▼

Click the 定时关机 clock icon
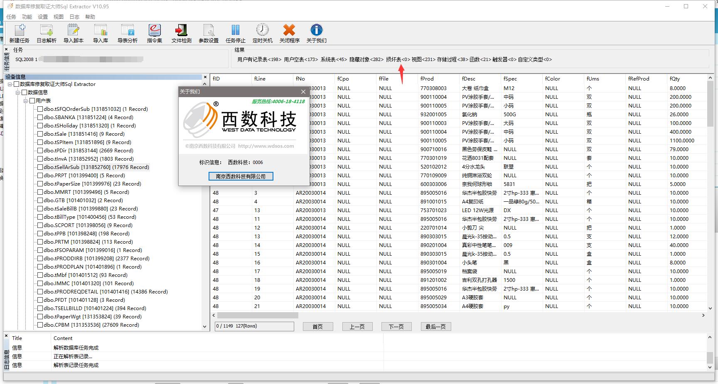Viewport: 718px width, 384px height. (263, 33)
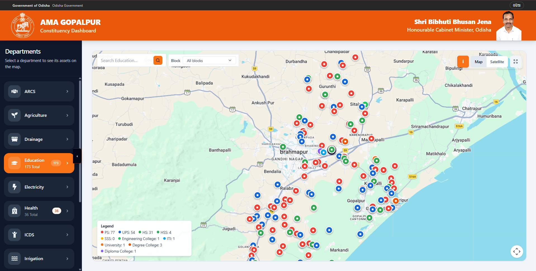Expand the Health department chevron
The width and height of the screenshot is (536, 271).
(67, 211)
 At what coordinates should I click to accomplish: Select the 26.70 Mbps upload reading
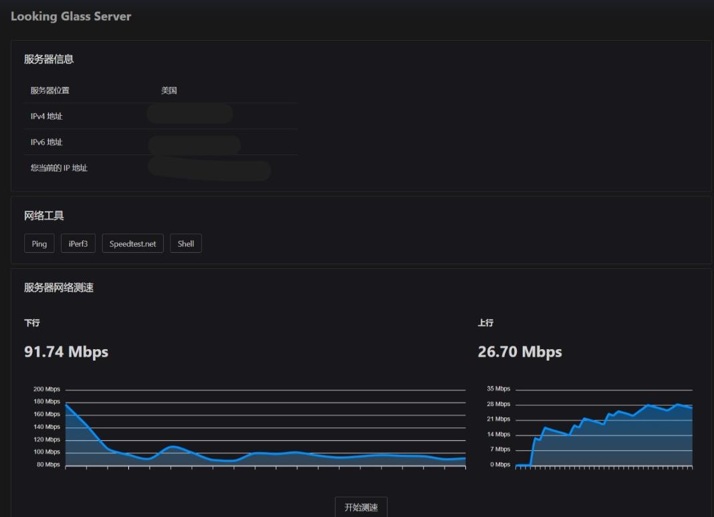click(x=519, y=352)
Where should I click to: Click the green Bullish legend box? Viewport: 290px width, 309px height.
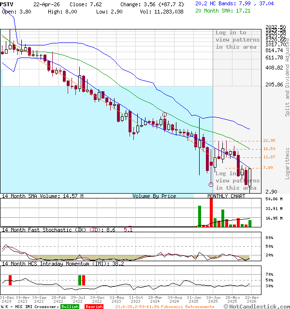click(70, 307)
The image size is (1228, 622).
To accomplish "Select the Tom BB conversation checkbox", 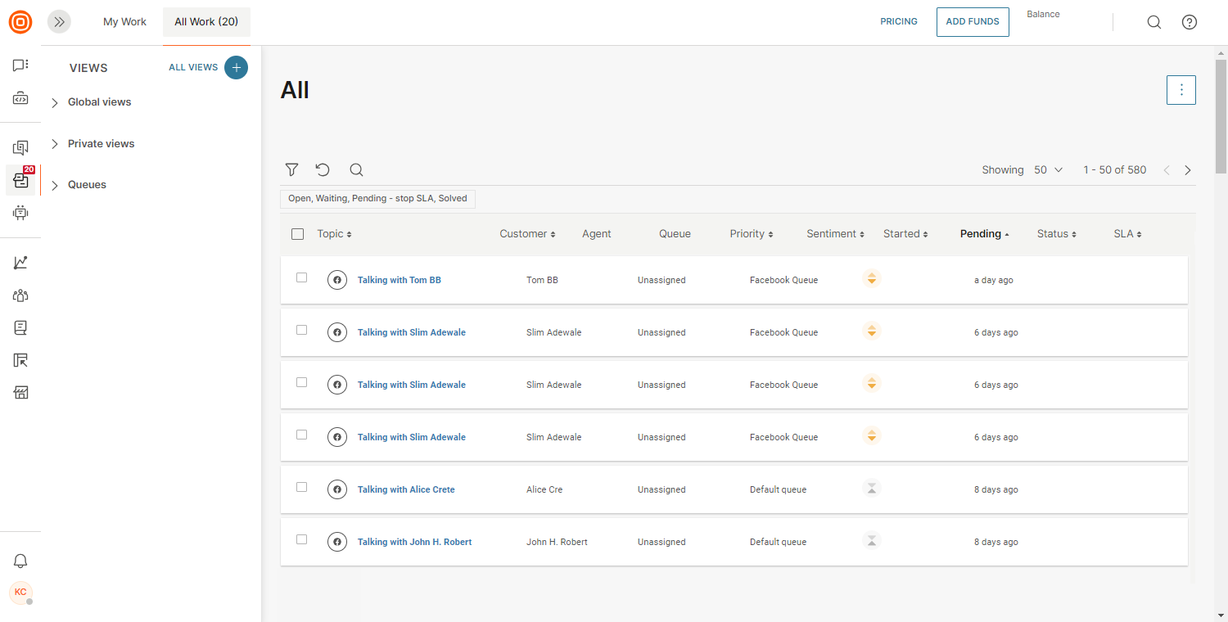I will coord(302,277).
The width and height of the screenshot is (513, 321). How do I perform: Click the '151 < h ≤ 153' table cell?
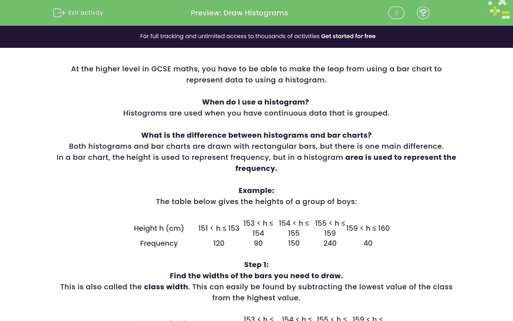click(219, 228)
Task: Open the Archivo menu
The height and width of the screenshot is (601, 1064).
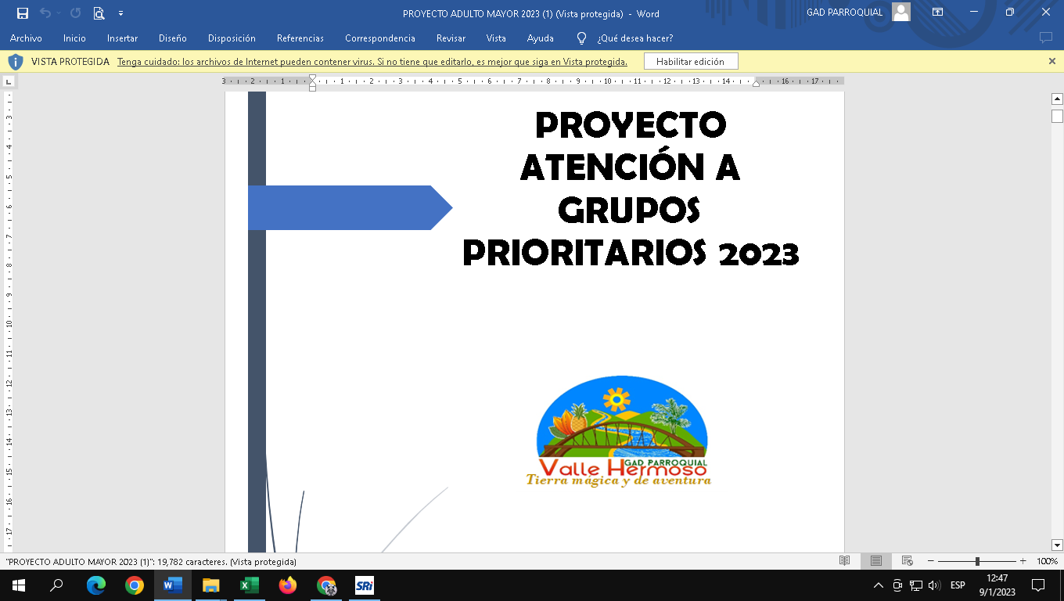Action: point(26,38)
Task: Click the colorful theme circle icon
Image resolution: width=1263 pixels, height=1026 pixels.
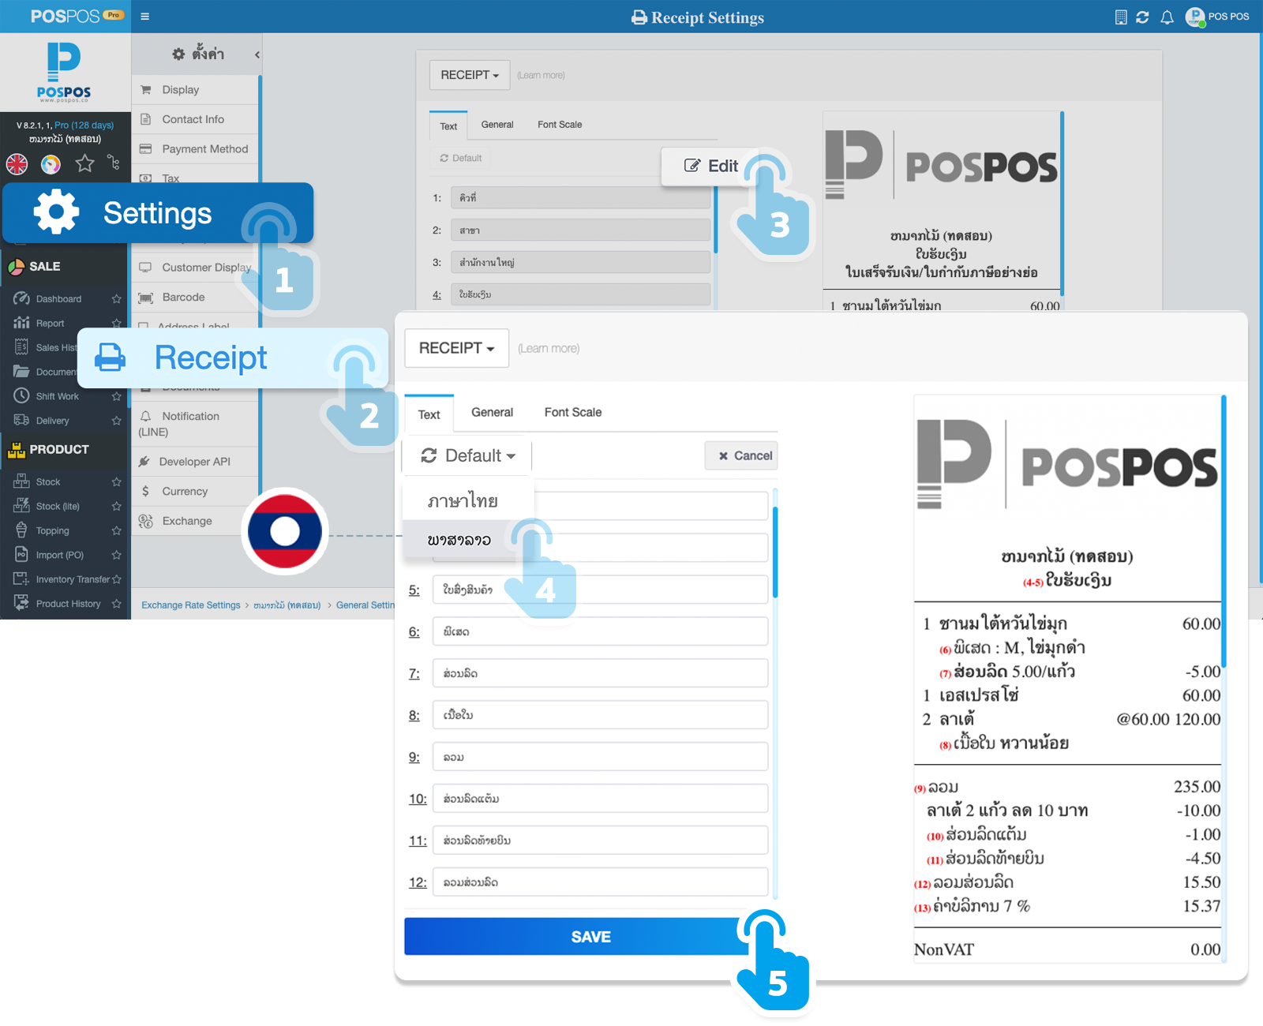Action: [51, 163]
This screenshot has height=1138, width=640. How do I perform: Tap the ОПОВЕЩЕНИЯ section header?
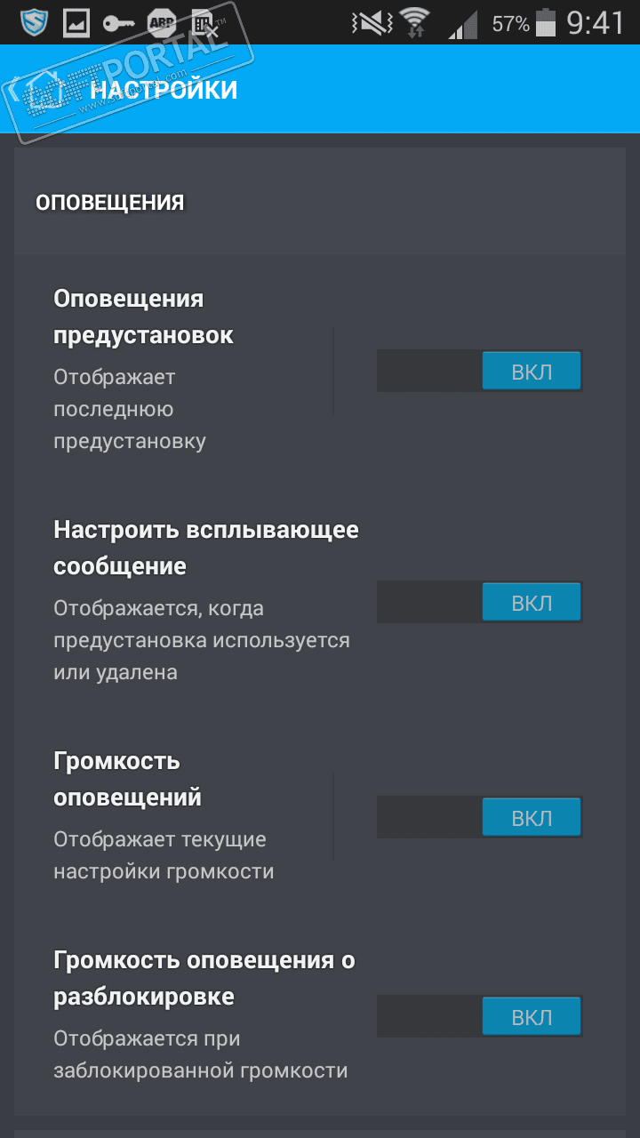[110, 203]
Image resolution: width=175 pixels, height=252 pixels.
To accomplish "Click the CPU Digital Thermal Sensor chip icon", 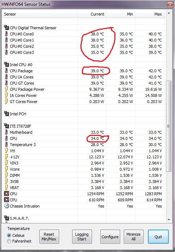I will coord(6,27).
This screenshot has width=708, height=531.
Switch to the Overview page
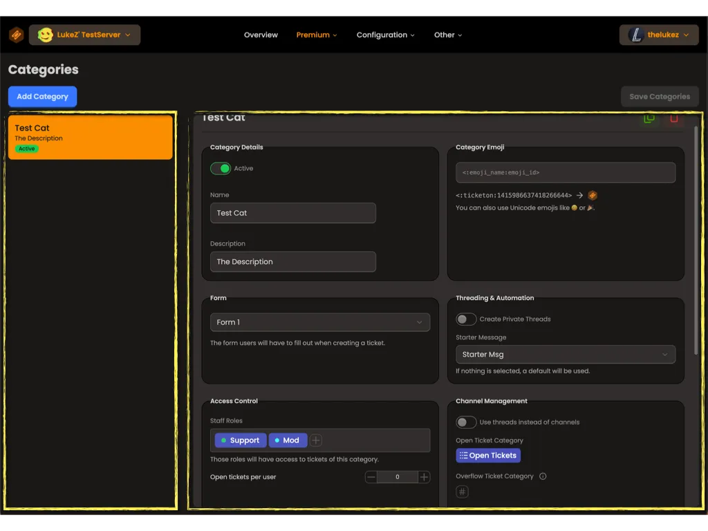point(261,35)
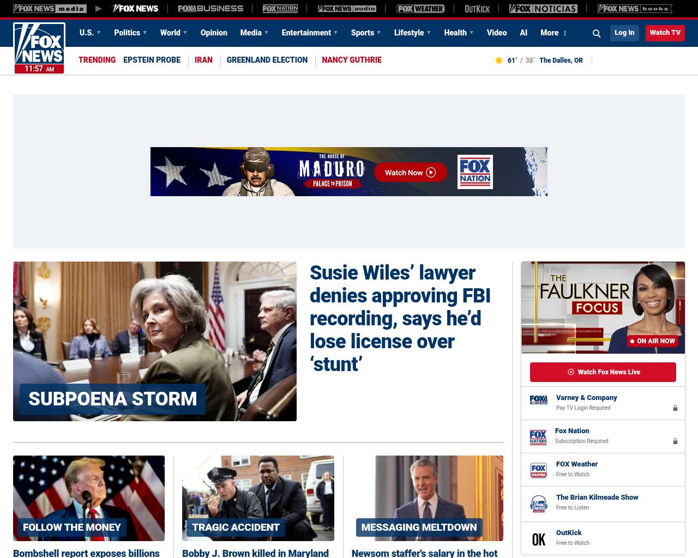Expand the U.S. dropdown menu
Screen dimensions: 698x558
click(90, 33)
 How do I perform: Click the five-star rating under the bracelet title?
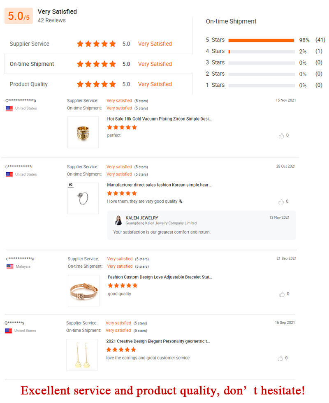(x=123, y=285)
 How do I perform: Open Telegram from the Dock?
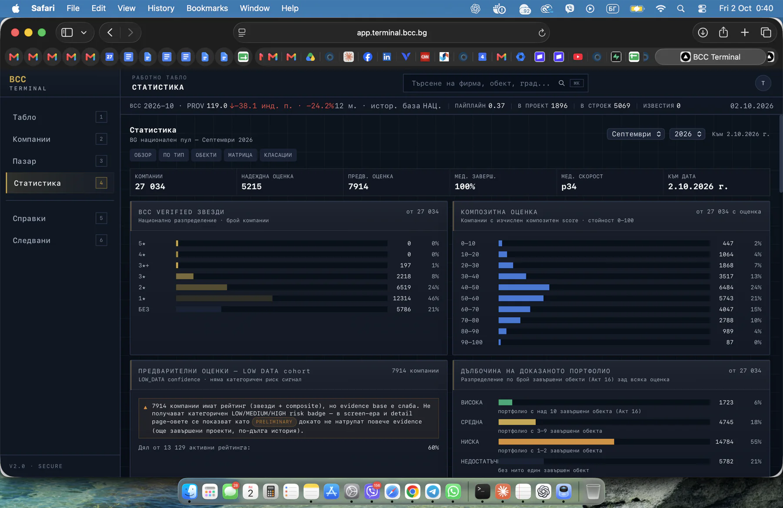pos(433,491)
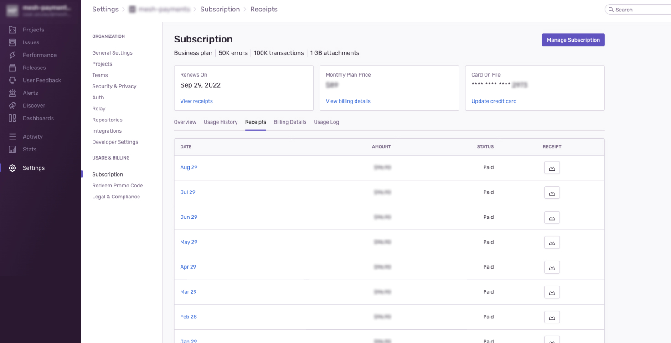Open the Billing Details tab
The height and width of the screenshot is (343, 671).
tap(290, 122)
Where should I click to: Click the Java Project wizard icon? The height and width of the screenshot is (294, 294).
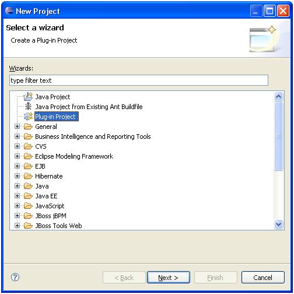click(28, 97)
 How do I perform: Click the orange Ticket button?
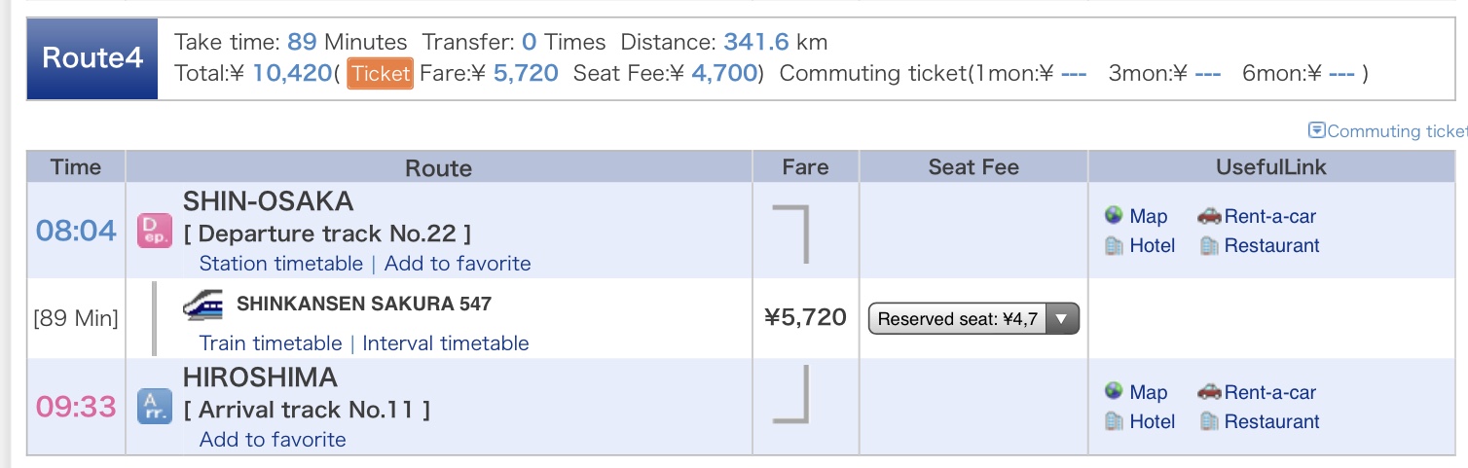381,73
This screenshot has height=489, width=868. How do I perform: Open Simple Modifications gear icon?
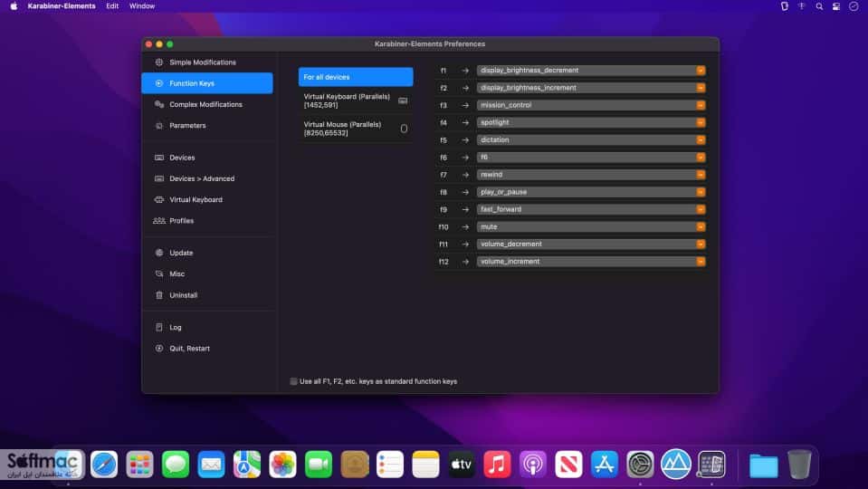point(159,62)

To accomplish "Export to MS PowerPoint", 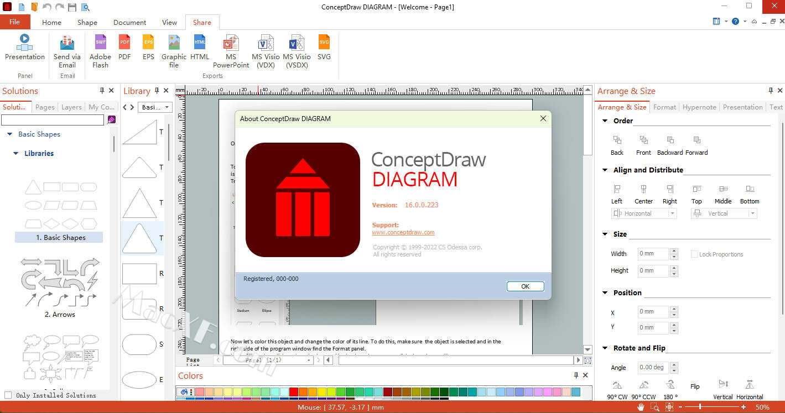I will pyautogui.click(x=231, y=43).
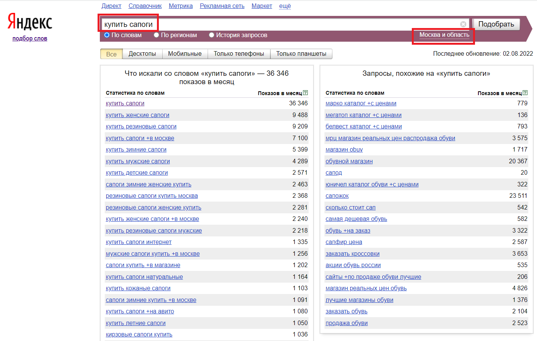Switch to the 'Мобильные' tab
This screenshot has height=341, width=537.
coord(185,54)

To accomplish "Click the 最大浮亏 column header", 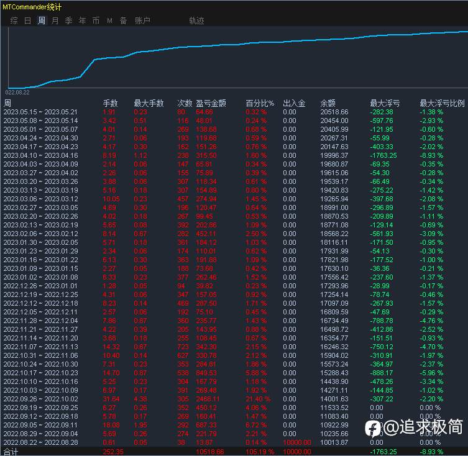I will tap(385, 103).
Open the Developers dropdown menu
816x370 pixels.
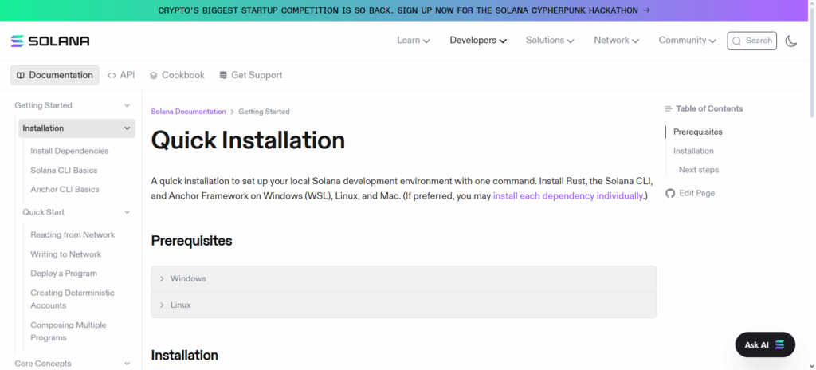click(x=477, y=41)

▲

Only lines holding the word "Task" are wanted; copy each one from the listing.

Task: Open the Archivo menu
Task: Click the colorful theme circle icon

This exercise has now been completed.